Kevin
Kevin

Reputation: 3379

LinkedHashMap removeEldestEntry removing 2 elements?

I looked at this thread: LinkedHashMap removeEldestEntry: How many elements are removed?

And it states that removeEldestEntry removes only 1 element. This makes sense to me, but when I debug through my code, it seems to be removing 2 elements. I'm not sure why.

public class LRUCache {
    LinkedHashMap<Integer, Integer> LRUMap;

    public LRUCache(int capacity) {
        LRUMap = new LinkedHashMap<Integer, Integer>() {
            @Override
            protected boolean removeEldestEntry(Map.Entry<Integer, Integer> eldest) {
                return LRUMap.size() > capacity;
            }
        };
    }

    public int get(int key) {
        if (LRUMap.containsKey(key)) {
            int val = LRUMap.remove(key);
            LRUMap.put(key,  val);
            return val;
        }
        return -1;
    }

    public void set(int key, int value) {
        LRUMap.put(key, value);
    }

    public static void main(String[] args) {    
        LRUCache c = new LRUCache(2);
        c.set(2,1);
        c.set(1,1);
        c.set(2,3);
        c.set(4,1);
    }
}

So you can see from this that it will insert: (2,1) and (1,1). The next element is where things get messy. Because the key 2 already exists, it overwrites the (2,1) element with (2,3). After this, when I insert (4,1), I already have 2 elements, so it should remove the eldest entry: (1,1). However, it removes both (2,3) and (1,1), leaving me with only (4,1) in the Map.

Any ideas why? I assume this has something to do with the key being replaced and (2,3) being at the start of the list, like it is the eldest entry, even though it shouldn't be. But I'm still confused why it would remove 2 elements.

On a side note, it looks like it is storing the eldest element at the front of the LinkedHashMap, which would also give us a constant time removal of the eldest entry. Is this true?

Upvotes: 2

Views: 1245

Answers (1)

Sean Mickey
Sean Mickey

Reputation: 7716

The key behavioral feature of LinkedHashMap to understand is that the Map.Entry<Integer, Integer> members of the map are organized to preserve insertion order, which answers the questions you have related to the ordering of the members within the Map.
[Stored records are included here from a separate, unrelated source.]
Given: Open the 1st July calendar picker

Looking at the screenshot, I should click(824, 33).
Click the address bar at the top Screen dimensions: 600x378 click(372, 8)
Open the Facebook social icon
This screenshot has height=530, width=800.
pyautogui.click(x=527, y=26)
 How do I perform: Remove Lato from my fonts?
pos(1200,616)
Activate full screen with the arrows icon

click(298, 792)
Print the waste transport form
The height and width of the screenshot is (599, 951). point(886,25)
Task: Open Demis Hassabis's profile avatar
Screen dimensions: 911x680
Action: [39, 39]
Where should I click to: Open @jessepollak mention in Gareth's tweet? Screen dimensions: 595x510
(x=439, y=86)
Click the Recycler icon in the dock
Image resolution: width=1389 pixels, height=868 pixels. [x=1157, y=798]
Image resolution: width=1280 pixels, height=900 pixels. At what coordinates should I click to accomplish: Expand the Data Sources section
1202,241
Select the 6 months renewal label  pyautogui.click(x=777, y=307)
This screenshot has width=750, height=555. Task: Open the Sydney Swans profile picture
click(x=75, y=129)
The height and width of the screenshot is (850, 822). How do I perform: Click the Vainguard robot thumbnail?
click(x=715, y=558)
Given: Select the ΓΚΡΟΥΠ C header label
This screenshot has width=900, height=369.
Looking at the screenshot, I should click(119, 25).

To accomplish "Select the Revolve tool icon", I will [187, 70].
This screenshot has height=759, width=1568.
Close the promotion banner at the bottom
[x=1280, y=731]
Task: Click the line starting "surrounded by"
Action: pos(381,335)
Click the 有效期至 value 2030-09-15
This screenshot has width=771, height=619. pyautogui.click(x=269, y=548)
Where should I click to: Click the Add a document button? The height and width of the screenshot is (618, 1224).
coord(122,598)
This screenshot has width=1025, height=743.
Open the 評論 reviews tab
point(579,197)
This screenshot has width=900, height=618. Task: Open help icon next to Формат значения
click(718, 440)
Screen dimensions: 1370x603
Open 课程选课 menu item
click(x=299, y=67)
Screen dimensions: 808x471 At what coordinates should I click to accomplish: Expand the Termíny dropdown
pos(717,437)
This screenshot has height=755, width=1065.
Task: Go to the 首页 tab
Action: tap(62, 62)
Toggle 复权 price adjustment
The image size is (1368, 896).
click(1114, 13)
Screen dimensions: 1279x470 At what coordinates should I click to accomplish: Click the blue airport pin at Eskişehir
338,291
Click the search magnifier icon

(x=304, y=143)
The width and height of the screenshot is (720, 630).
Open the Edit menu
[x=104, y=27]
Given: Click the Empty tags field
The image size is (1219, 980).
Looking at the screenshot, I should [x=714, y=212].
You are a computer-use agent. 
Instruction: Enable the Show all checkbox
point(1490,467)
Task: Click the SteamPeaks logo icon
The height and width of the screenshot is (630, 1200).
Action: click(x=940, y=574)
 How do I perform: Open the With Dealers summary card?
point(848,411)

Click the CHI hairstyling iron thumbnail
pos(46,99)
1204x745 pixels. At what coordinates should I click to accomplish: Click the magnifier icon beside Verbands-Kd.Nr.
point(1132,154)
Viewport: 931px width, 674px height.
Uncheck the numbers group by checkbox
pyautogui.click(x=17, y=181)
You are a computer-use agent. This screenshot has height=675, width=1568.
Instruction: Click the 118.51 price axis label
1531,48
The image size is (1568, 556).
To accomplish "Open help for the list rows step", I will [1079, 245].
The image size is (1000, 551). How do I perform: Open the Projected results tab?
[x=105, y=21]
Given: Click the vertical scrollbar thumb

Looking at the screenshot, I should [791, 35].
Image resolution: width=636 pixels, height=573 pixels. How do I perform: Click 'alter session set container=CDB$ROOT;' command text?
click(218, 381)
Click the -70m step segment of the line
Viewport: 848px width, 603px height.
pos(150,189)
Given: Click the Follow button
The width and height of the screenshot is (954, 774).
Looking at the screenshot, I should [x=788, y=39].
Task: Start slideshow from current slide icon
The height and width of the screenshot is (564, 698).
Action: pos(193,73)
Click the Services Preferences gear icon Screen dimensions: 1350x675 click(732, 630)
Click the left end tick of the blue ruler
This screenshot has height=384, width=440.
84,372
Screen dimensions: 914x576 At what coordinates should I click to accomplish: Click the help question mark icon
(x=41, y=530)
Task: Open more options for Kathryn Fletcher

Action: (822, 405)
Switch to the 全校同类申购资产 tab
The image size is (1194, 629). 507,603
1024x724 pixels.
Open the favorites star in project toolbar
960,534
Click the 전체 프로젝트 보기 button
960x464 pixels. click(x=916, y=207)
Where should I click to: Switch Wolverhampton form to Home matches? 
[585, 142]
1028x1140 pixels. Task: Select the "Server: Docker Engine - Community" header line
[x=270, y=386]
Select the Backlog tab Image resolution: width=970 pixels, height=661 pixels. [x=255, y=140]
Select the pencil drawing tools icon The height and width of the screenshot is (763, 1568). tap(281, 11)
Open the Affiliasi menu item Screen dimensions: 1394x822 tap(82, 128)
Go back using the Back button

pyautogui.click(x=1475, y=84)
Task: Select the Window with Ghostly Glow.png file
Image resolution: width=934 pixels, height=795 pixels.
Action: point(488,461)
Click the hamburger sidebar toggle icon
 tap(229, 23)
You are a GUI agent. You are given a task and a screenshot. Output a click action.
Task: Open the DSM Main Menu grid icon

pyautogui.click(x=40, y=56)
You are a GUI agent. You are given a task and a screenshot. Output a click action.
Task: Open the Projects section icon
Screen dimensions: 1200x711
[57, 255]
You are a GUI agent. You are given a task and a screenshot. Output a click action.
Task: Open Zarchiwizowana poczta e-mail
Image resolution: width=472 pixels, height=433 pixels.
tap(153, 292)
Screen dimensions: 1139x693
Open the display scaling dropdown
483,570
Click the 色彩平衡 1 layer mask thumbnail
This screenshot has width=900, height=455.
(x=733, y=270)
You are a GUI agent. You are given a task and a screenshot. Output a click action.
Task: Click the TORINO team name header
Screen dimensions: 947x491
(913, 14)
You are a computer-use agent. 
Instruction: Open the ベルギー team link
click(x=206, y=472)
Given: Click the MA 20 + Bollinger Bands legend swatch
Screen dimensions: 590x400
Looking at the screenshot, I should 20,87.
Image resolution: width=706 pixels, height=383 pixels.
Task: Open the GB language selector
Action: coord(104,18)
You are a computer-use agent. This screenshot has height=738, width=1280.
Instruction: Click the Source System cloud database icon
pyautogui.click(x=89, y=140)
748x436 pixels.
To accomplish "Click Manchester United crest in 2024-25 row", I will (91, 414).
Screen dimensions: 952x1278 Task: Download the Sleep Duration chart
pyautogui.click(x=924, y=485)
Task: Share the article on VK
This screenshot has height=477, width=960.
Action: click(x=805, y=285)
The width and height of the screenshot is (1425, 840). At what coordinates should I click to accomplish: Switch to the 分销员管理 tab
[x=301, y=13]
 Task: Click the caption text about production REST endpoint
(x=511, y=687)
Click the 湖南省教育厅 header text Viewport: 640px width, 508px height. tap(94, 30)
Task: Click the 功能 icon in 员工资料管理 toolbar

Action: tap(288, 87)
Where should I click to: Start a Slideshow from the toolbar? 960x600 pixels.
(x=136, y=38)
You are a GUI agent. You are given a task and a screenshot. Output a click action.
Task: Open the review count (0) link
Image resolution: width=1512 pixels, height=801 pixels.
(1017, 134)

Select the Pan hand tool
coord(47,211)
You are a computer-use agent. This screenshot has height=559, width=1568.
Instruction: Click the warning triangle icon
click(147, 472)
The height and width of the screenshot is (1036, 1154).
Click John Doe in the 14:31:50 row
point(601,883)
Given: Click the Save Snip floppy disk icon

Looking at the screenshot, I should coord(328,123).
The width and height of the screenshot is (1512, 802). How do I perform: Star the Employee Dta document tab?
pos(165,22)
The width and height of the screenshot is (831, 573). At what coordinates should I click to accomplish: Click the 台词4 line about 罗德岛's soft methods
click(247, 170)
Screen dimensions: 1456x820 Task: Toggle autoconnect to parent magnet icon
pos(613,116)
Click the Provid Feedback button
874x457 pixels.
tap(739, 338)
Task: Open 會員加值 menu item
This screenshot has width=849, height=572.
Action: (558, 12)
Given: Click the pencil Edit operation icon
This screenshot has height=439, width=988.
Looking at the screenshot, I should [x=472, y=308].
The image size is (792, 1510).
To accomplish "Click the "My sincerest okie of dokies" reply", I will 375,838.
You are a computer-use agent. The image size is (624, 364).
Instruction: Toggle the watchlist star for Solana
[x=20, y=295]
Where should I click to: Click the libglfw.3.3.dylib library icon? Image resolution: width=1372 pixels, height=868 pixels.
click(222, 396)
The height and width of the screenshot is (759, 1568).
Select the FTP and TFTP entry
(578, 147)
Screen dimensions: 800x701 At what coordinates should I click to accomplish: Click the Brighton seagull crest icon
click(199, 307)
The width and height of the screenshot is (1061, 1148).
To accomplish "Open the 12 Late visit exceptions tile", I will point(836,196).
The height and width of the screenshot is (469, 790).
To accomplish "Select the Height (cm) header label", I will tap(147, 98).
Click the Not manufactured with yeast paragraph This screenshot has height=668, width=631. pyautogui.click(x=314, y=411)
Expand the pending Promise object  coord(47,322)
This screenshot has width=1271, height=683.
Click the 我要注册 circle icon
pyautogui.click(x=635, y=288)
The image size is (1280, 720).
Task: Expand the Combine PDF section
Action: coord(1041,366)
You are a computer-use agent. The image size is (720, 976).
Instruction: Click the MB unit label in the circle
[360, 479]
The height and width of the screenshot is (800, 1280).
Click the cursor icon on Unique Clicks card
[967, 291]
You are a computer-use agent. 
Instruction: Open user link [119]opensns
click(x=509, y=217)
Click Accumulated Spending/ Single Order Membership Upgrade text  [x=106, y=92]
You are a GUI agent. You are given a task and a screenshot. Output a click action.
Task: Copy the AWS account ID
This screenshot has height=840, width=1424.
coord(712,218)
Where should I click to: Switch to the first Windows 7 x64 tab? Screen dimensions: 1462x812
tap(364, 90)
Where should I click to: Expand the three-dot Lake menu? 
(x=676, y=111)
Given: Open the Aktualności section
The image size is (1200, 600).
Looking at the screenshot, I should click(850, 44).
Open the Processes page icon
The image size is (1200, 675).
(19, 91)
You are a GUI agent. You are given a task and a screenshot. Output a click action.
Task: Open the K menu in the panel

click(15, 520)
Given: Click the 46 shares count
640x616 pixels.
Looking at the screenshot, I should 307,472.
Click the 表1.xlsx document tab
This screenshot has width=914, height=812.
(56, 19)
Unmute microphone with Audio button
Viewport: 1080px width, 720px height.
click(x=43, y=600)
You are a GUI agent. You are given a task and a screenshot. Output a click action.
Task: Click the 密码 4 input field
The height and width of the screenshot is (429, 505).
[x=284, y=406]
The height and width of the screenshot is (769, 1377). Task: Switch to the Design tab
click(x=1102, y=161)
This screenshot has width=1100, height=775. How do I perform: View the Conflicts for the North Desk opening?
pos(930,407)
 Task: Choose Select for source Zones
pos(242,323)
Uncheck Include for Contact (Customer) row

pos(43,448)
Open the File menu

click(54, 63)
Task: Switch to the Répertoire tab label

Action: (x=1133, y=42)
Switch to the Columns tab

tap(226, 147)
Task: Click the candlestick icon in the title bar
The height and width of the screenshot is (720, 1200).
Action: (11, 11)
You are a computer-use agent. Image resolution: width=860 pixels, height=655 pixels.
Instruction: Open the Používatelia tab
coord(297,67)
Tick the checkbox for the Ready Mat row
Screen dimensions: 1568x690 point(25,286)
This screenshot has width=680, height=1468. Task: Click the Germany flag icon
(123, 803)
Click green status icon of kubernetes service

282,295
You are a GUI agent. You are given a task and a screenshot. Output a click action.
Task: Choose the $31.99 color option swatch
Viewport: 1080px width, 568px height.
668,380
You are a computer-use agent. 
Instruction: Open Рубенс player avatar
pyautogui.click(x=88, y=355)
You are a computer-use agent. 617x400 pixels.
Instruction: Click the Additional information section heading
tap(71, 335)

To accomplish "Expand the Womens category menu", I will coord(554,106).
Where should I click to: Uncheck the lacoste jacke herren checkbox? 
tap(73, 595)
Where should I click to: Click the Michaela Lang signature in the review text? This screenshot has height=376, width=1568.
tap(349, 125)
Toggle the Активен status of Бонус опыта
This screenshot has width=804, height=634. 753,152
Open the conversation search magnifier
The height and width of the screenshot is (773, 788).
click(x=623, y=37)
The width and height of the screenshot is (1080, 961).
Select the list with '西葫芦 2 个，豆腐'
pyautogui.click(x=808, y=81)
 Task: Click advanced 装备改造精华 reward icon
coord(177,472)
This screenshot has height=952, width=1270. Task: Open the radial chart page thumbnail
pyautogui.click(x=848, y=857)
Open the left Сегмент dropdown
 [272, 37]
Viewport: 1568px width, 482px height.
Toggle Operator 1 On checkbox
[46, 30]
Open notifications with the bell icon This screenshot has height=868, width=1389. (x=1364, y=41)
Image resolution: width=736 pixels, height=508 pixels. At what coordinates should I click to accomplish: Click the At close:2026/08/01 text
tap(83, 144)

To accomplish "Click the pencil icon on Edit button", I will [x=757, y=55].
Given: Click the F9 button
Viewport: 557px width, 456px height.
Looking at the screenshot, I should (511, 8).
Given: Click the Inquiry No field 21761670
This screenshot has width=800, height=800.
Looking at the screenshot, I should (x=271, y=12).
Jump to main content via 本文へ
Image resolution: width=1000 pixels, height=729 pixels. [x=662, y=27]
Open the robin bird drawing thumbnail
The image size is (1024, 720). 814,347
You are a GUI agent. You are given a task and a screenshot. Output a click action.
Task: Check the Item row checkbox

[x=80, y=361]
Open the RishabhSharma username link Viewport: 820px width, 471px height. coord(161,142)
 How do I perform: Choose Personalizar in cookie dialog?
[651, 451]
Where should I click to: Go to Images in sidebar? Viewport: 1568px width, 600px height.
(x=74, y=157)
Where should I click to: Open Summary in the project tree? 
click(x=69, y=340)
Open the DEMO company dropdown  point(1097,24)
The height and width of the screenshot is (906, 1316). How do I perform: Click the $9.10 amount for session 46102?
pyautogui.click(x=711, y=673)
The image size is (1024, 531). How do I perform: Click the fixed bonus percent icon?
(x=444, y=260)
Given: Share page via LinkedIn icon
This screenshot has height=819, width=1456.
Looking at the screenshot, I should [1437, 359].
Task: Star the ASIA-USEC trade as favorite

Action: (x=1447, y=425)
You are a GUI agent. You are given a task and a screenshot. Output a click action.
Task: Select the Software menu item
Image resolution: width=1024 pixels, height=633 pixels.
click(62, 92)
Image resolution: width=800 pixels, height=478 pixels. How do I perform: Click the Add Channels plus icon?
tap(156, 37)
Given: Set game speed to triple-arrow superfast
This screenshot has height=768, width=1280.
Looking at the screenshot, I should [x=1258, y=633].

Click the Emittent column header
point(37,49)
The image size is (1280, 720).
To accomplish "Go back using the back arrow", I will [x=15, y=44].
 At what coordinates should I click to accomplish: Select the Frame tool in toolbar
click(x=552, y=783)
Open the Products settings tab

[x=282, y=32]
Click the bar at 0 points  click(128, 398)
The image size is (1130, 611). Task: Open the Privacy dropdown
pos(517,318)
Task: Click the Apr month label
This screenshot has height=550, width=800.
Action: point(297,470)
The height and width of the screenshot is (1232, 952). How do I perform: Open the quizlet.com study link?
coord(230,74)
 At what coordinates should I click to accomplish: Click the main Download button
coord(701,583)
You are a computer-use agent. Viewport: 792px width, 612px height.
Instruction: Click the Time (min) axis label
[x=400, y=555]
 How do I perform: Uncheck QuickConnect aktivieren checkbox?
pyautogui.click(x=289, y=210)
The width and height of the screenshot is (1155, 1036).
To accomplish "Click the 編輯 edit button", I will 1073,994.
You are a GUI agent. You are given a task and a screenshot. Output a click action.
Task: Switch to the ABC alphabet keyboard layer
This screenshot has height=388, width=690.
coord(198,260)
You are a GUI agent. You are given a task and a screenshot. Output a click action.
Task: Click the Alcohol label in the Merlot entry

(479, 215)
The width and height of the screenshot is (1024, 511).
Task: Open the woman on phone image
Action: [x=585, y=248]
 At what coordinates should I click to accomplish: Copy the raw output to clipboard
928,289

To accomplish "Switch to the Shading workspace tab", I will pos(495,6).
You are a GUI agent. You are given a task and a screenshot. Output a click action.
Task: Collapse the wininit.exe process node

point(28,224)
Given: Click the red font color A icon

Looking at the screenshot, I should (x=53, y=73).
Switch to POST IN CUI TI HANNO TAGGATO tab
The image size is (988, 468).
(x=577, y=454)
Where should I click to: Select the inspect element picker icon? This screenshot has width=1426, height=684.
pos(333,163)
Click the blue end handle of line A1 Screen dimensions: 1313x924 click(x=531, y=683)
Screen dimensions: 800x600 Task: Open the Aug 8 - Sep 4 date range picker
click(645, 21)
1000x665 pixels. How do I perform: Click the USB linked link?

So if we walk through each line of code in your main method, we will see the following:

  1. After c.set(2,1) the contents of LRUMap will be: {2=1}.
  2. After c.set(1,1) the contents of LRUMap will be: {2=1, 1=1}.
  3. After c.set(2,3) the contents of LRUMap will be: {2=3, 1=1}. This action simply updates the value mapped for the key (2) from 1 to 3 and is not considered to be a structural change, so the order of the members is maintained.
  4. After c.set(4,1) the contents of LRUMap will be: {1=1, 4=1}. The mapping: 2=3 is considered to be the eldest entry, so it is removed (and the mapping: 1=1 is retained).

Since it is clear from your intent that you want to create a least-recently-used cache, you should consider changing the construction of your LinkedHashMap to move away from insertion-order member storage in favor of last-access member ordering. The LinkedHashMap class provides an alternative constructor to support this type of usage:

public LinkedHashMap(int initialCapacity, float loadFactor, boolean accessOrder)

If you pass the value: true for the accessOrder parameter, the member mappings will be stored in access-order (which is what you want to use for an LRU cache) or if you pass the value: false for the accessOrder parameter, the member mappings will be stored in insertion-order.